EFET Reports on Gas Hub Progress
The European Federation of Energy Traders (EFET) published its sixth annual gas hubs benchmarking study, which rates hubs based on their liquidity, transparency, costs, risks and other factors.
Scoring highest were the UK’s NBP hub with 20 points, followed by the Netherland’s TTF with 19, according to the report released on November 4. Hubs in Italy, France, Austria, Spain and Denmark now consistently score more than 15 points, EFET said, although transparency and system balancing can still be improved further. Future growth in liquidity in these countries will likely grow depending on other market development factors beyond hub design, it said, and could simply be restricted by market size.
Mid-level hubs in the Czech Republic and Hungary have continued to increase in score, rising from 14.0 to 14.5 and 11.5 to 12.5 respectively this year. But EFET urged them to do more to improve in terms of transparency and implementation of balancing markets, licensing procedures and hub fees. Poland’s score was unchanged at 9.5, and it was overtaken by Slovakia, Greece and Turkey.
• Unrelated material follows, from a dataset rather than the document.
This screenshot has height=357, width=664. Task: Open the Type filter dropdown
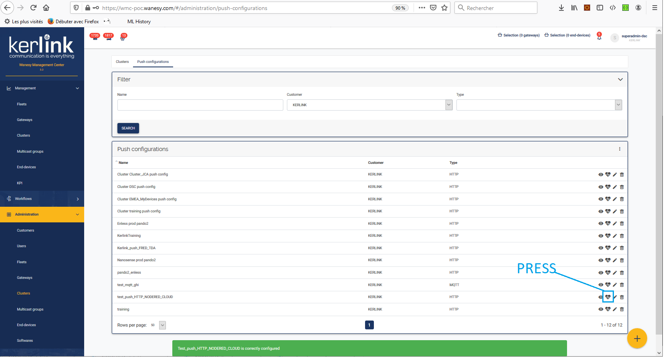click(618, 105)
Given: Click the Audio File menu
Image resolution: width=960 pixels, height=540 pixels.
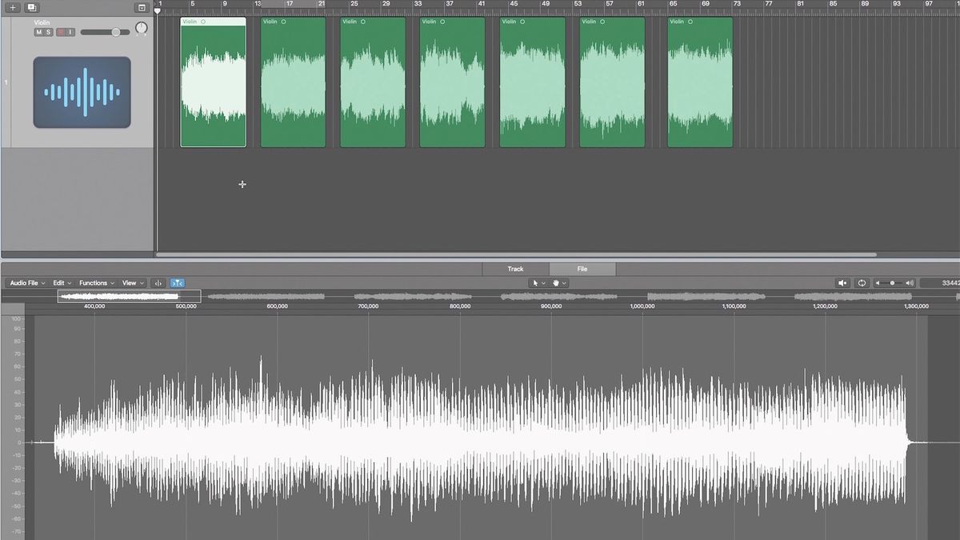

Out of the new hubs, Ukraine has boosted its rating from 3.5 to 7.0, thanks to improvements in consultation and implementation of daily balancing. Slovenia and Croatia have made efforts to establish title transfer points and put in place balancing rules, scoring 6.0 and 7.5 respectively.
Bulgaria and Romania have seen some limited progress in information disclosure, but lag far behind other hubs in terms in introducing network codes for balancing and creating working hubs. Bulgaria’s score rose from 4.5 to 5.0, while Romania’s score climbed from 3.0 to 4.5. The EFET called on the pair to engage more with market participants and address their concerns, in order to benefit from greater competition and clear price signals.
“The gas hub benchmarking study continues to be useful means to measure progress in the EU gas markets, and the commitment to implementing good practice in a way that will encourage market participants,” EFET’s gas committee chair Doug Wood said in a statement. “We are pleased to see the study being referenced widely and as a guide beyond the region in looking at how to establish clear and reliable gas hub price indexes.”
EFET’s chair for gas hub development, Steve Rose, added that the federation was “pleased to see increasing scores in so many of the less mature markets, showing the improvements made, not least through implementation of EU network codes, but also in making information more accessible and administrative obligations less burdensome.”